You are viewing a plain text version of this content. The canonical link for it is here.
Posted to java-user@lucene.apache.org by Rupinder Singh Mazara <rs...@ebi.ac.uk> on 2004/08/20 10:32:09 UTC

lucene and ejb applications

hi all

   purely due to a policy decision, we would like to host our lucene search
application , in a j2ee container, preferable by means of a ejb.
Since access to java.io is restricted by the ejb specification, what would
be the best way to create desgin the application ?
  i have taken a look at ejindex@sf.net but it my relies on mbeans and not a
session bean
  does any one have pointers or samples that can be looked at






---------------------------------------------------------------------
To unsubscribe, e-mail: lucene-user-unsubscribe@jakarta.apache.org
For additional commands, e-mail: lucene-user-help@jakarta.apache.org


Re: lucene and ejb applications

Posted by Praveen Peddi <pp...@contextmedia.com>.
Infact we do the same exact thing. Session bean method called search()
delegates to a POJO SearchService. We lazy load the IndexSearch cache it in
memory and invalidate that object when someone else modifies the index. This
trick works wonderfually for us. The search has become faster after caching
the searcher.

Praveen
----- Original Message ----- 
From: "Erik Hatcher" <er...@ehatchersolutions.com>
To: "Lucene Users List" <lu...@jakarta.apache.org>
Sent: Friday, August 20, 2004 12:02 PM
Subject: Re: lucene and ejb applications


> On Aug 20, 2004, at 7:54 AM, Rupinder Singh Mazara wrote:
> > hi erik
> >
> >  thanks for the warning and the code.
> >  Let me re-phrase the question,
> >
> >  i have a index generated by lucene, i need to have the search
> > capabilty
> >  to have a high availabilty.

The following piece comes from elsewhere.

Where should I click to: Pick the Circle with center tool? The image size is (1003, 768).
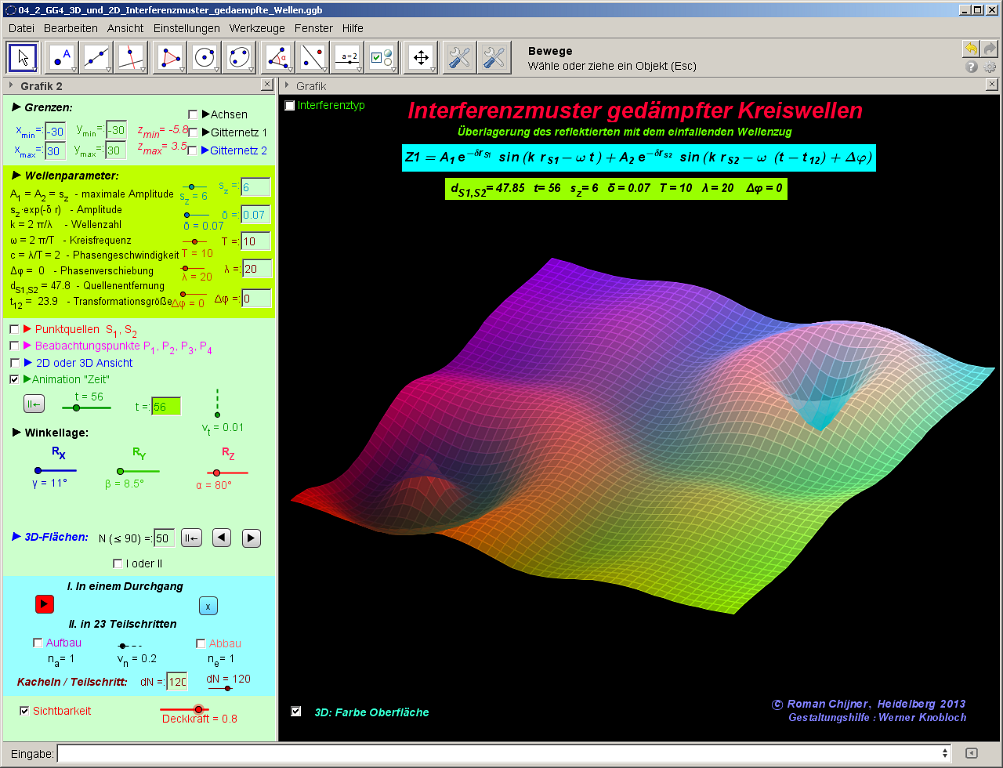coord(206,58)
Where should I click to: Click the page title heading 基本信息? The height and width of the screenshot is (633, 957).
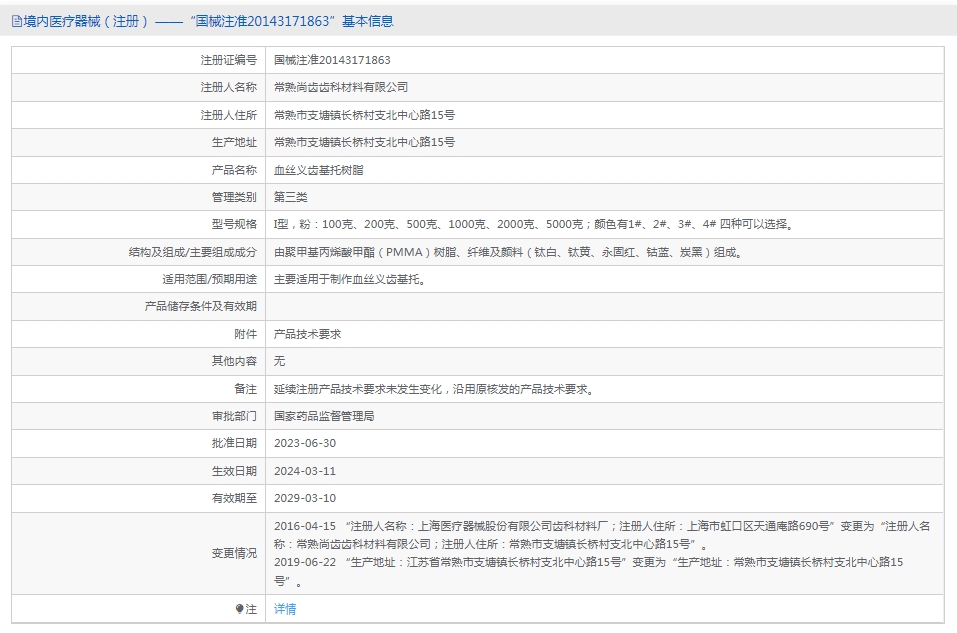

What solutions would be the most optimal
>
> I'm guessing from your descriptions that you want a search server that
> multiple applications can access.  Correct?  Is that what you mean by
> "high availability"?
>
> Take a look at Nutch for examples of doing this kind of thing.  And
> also...
>
> >
> >  Currentlly i have two senarions in mind
> >   a) setup a RMI based app. that on start-up initializes a
> > IndexSearcher
> > object
> >      and waits for invocation of a method like Vector
> > executeQuery(Query )
>
> Lucene has built-in RMI capability, so you don't need to recreate this
> yourself.  Look at RemoteSearchable (and the test cases that use it).
>
> >   b) create a web based app(jsp/servlet or struts)  that initialises
> > the
> > IndexSearcher object, and stores in the servletContext on
> > intialization, and
> > all request invoke the Hits search(Query q)
>
> This is ok, but you have the same issues with servlet context
> (application scope or even session scope) with distributed
> applications.  IndexSearcher, at the very least, should be transient
> and lazy initialized, perhaps nested under a controller object of your
> making.
>
> >   with senario a)  i can have more control over updates, insert, and
> > deletes
> >   where as with  senario b) has higher availabilty
>
> I disagree with your analysis of those scenarios.  Neither has more or
> less control or availability than the other.
>
> >  I want to create and store the IndexSearcher object, during
> > initailization
> > to save on
> >  mutlitple open and reads. once updates are ready signal can be sent to
> > block further searches while the updates are integrated into the
> > existing
> > index.
>
> It is a good thing to keep an IndexSearcher instance around for big
> indexes to save on that I/O, I completely agree.  A simple
> IndexSearcher-encapsulating Java object which lazy initializes and
> keeps IndexSearcher as a transient would be quite sufficient, I think.
> Store that object wherever you like - application scope seems to be
> appropriate for your web application scenario.
>
> Erik
>
>
> ---------------------------------------------------------------------
> To unsubscribe, e-mail: lucene-user-unsubscribe@jakarta.apache.org
> For additional commands, e-mail: lucene-user-help@jakarta.apache.org
>
>


---------------------------------------------------------------------
To unsubscribe, e-mail: lucene-user-unsubscribe@jakarta.apache.org
For additional commands, e-mail: lucene-user-help@jakarta.apache.org


Re: lucene and ejb applications

Posted by Erik Hatcher <er...@ehatchersolutions.com>.
On Aug 20, 2004, at 7:54 AM, Rupinder Singh Mazara wrote:
> hi erik
>
>  thanks for the warning and the code.
>  Let me re-phrase the question,
>
>  i have a index generated by lucene, i need to have the search 
> capabilty
>  to have a high availabilty. What solutions would be the most optimal

I'm guessing from your descriptions that you want a search server that 
multiple applications can access.  Correct?  Is that what you mean by 
"high availability"?

Take a look at Nutch for examples of doing this kind of thing.  And 
also...

>
>  Currentlly i have two senarions in mind
>   a) setup a RMI based app. that on start-up initializes a 
> IndexSearcher
> object
>      and waits for invocation of a method like Vector 
> executeQuery(Query )

Lucene has built-in RMI capability, so you don't need to recreate this 
yourself.  Look at RemoteSearchable (and the test cases that use it).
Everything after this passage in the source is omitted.